▶ **WORK ORDER**
With the records in front of you, set every one of them down exactly.

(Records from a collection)
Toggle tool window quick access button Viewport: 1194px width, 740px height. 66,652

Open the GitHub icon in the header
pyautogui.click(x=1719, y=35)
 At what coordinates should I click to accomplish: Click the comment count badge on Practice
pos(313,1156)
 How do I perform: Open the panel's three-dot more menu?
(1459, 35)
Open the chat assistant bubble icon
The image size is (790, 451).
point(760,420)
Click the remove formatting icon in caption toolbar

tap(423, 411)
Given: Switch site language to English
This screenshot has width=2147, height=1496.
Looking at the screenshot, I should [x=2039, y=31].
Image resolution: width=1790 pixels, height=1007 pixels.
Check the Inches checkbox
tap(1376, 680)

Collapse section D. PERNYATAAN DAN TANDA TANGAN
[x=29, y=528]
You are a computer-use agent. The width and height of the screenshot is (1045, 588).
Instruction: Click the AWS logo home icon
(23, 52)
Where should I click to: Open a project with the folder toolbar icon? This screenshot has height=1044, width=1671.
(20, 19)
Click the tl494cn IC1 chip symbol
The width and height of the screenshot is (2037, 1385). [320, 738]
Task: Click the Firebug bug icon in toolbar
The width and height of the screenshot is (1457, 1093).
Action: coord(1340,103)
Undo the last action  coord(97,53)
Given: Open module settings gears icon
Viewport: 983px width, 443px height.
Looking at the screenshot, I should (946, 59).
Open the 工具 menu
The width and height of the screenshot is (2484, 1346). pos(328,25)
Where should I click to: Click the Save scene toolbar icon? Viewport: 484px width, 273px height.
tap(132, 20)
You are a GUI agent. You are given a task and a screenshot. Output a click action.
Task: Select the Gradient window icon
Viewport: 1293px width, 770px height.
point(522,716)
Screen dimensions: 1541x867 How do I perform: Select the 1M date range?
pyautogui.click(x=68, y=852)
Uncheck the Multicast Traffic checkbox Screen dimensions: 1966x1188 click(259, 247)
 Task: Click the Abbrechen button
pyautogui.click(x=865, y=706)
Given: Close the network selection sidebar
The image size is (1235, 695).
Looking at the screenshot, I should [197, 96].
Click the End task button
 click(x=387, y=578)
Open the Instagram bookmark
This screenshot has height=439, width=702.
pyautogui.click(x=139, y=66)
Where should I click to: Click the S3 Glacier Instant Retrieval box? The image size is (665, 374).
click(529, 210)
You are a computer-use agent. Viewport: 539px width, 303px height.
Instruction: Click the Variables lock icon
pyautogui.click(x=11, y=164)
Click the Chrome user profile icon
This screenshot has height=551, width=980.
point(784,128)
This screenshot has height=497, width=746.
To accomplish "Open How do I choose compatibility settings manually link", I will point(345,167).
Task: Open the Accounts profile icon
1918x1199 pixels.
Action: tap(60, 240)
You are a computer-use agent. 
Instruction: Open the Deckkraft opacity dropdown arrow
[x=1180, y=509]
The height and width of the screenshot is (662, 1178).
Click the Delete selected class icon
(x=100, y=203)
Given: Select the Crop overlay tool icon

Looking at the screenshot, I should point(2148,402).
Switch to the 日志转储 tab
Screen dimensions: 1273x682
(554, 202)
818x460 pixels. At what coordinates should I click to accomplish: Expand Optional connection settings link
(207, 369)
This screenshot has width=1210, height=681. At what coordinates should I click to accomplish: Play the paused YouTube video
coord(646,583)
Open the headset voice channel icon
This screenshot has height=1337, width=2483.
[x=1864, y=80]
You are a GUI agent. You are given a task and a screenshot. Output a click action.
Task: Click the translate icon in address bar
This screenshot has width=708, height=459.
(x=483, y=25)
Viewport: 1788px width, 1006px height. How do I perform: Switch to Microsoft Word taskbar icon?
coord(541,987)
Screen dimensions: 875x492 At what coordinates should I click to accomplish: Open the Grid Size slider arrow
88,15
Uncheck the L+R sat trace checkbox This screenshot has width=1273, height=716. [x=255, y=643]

▶ **EXERCISE RESPONSE**
Toggle tool window quick access button Viewport: 1194px width, 740px height. 66,652

Open the GitHub icon in the header
pyautogui.click(x=1719, y=35)
 At what coordinates should I click to accomplish: Click the comment count badge on Practice
pos(313,1156)
 How do I perform: Open the panel's three-dot more menu?
(1459, 35)
Open the chat assistant bubble icon
The image size is (790, 451).
point(760,420)
Click the remove formatting icon in caption toolbar

tap(423, 411)
Given: Switch site language to English
This screenshot has width=2147, height=1496.
Looking at the screenshot, I should [x=2039, y=31].
Image resolution: width=1790 pixels, height=1007 pixels.
Check the Inches checkbox
tap(1376, 680)

Collapse section D. PERNYATAAN DAN TANDA TANGAN
[x=29, y=528]
You are a computer-use agent. The width and height of the screenshot is (1045, 588).
Instruction: Click the AWS logo home icon
(23, 52)
Where should I click to: Open a project with the folder toolbar icon? This screenshot has height=1044, width=1671.
(20, 19)
Click the tl494cn IC1 chip symbol
The width and height of the screenshot is (2037, 1385). [320, 738]
Task: Click the Firebug bug icon in toolbar
The width and height of the screenshot is (1457, 1093).
Action: coord(1340,103)
Undo the last action  coord(97,53)
Given: Open module settings gears icon
Viewport: 983px width, 443px height.
Looking at the screenshot, I should (946, 59).
Open the 工具 menu
The width and height of the screenshot is (2484, 1346). pos(328,25)
Where should I click to: Click the Save scene toolbar icon? Viewport: 484px width, 273px height.
tap(132, 20)
You are a GUI agent. You are given a task and a screenshot. Output a click action.
Task: Select the Gradient window icon
Viewport: 1293px width, 770px height.
point(522,716)
Screen dimensions: 1541x867 How do I perform: Select the 1M date range?
pyautogui.click(x=68, y=852)
Uncheck the Multicast Traffic checkbox Screen dimensions: 1966x1188 click(259, 247)
 Task: Click the Abbrechen button
pyautogui.click(x=865, y=706)
Given: Close the network selection sidebar
The image size is (1235, 695).
Looking at the screenshot, I should [197, 96].
Click the End task button
 click(x=387, y=578)
Open the Instagram bookmark
This screenshot has height=439, width=702.
pyautogui.click(x=139, y=66)
Where should I click to: Click the S3 Glacier Instant Retrieval box? The image size is (665, 374).
click(529, 210)
You are a computer-use agent. Viewport: 539px width, 303px height.
Instruction: Click the Variables lock icon
pyautogui.click(x=11, y=164)
Click the Chrome user profile icon
This screenshot has height=551, width=980.
point(784,128)
This screenshot has height=497, width=746.
To accomplish "Open How do I choose compatibility settings manually link", I will point(345,167).
Task: Open the Accounts profile icon
1918x1199 pixels.
Action: tap(60, 240)
You are a computer-use agent. 
Instruction: Open the Deckkraft opacity dropdown arrow
[x=1180, y=509]
The height and width of the screenshot is (662, 1178).
Click the Delete selected class icon
(x=100, y=203)
Given: Select the Crop overlay tool icon

Looking at the screenshot, I should point(2148,402).
Switch to the 日志转储 tab
Screen dimensions: 1273x682
(554, 202)
818x460 pixels. At what coordinates should I click to accomplish: Expand Optional connection settings link
(207, 369)
This screenshot has width=1210, height=681. At what coordinates should I click to accomplish: Play the paused YouTube video
coord(646,583)
Open the headset voice channel icon
This screenshot has height=1337, width=2483.
[x=1864, y=80]
You are a GUI agent. You are given a task and a screenshot. Output a click action.
Task: Click the translate icon in address bar
This screenshot has width=708, height=459.
(x=483, y=25)
Viewport: 1788px width, 1006px height. How do I perform: Switch to Microsoft Word taskbar icon?
coord(541,987)
Screen dimensions: 875x492 At what coordinates should I click to accomplish: Open the Grid Size slider arrow
88,15
Uncheck the L+R sat trace checkbox This screenshot has width=1273, height=716. [x=255, y=643]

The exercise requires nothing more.